The company then filed for a preliminary injunction against the designation (see 2107260053). Due to a likeliness to succeed in the case given the district court's prior rulings and the irreparable harm stemming from its placement on the list, CJE argued for the injunction despite an acknowledgment from the company that its talks with Commerce would result in the apparel business being dropped from the list. Both parties then filed a motion to extend on Aug. 3 that was intended to allow the two sides to negotiate CJE's removal in line with Commerce's End-User Review Committee decision dropping CJE from the Entity List.

"Unfortunately, despite good-faith efforts by all parties to resolve the underlying dispute ... Defendants have not been able to provide any concrete timeline or assurance of imminent relief from the ongoing irreparable harms Plaintiffs are suffering," the motion said. "Among other things, counsel for Defendants have acknowledged that several variables could delay fulfillment of the Committee’s conditions, and that at least some of those variables are outside the control of the United States government. ... Defendants have also stated that they are unable to provide provisional relief to Esquel pending satisfaction of the removal conditions the Committee has imposed."

**Data extracts:**
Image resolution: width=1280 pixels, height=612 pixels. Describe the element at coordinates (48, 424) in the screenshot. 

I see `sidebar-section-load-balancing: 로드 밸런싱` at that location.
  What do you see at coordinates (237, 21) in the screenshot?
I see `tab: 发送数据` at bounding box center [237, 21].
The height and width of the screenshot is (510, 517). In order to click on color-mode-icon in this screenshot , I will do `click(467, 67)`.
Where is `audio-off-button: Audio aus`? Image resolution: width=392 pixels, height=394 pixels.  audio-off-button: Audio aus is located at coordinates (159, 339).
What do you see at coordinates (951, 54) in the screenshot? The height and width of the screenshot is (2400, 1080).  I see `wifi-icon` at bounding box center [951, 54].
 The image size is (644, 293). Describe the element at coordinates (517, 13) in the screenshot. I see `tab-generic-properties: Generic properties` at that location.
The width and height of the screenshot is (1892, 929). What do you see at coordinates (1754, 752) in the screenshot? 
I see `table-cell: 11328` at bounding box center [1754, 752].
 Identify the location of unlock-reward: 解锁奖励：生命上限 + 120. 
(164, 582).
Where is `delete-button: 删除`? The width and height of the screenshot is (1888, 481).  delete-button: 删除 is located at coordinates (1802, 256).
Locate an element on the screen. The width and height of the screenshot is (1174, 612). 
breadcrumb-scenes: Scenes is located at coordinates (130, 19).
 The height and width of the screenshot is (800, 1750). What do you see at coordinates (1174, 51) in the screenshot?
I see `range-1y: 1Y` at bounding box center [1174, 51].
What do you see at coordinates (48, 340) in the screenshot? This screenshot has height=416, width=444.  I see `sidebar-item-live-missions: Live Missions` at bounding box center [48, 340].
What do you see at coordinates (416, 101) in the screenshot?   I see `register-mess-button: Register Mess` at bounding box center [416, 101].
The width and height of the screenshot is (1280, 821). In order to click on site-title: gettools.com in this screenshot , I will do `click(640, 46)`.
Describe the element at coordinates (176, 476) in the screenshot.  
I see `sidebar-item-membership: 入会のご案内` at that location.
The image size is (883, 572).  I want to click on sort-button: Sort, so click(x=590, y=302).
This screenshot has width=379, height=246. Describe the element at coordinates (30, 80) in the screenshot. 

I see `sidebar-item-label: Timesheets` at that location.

**Required actions:**
A. Pick out every line of the rows that contains the string "bounding", treating uppercase and lowercase as different, and copy those lines.
B. Write the next part of the passage about the company's challenge to its Entity List designation, picking up after its final sentence.
The passage and the rows are unrelated material.

**Answers to the exercises:**
A.
I see `tab: 发送数据` at bounding box center [237, 21].
What do you see at coordinates (951, 54) in the screenshot? The height and width of the screenshot is (2400, 1080).  I see `wifi-icon` at bounding box center [951, 54].
I see `table-cell: 11328` at bounding box center [1754, 752].
I see `range-1y: 1Y` at bounding box center [1174, 51].
What do you see at coordinates (48, 340) in the screenshot? This screenshot has height=416, width=444.  I see `sidebar-item-live-missions: Live Missions` at bounding box center [48, 340].
What do you see at coordinates (416, 101) in the screenshot?   I see `register-mess-button: Register Mess` at bounding box center [416, 101].

B.
As such, there is no timeline for when CJE will be removed from the list, and so the company has resumed its litigation. The need for the injunction is compounded by the fact that CBP has begun detaining and excluding from entry many of the company's shipments from factories outside of China, an accompanying press release said. "Esquel is left with no choice but to resume its lawsuit," the release said.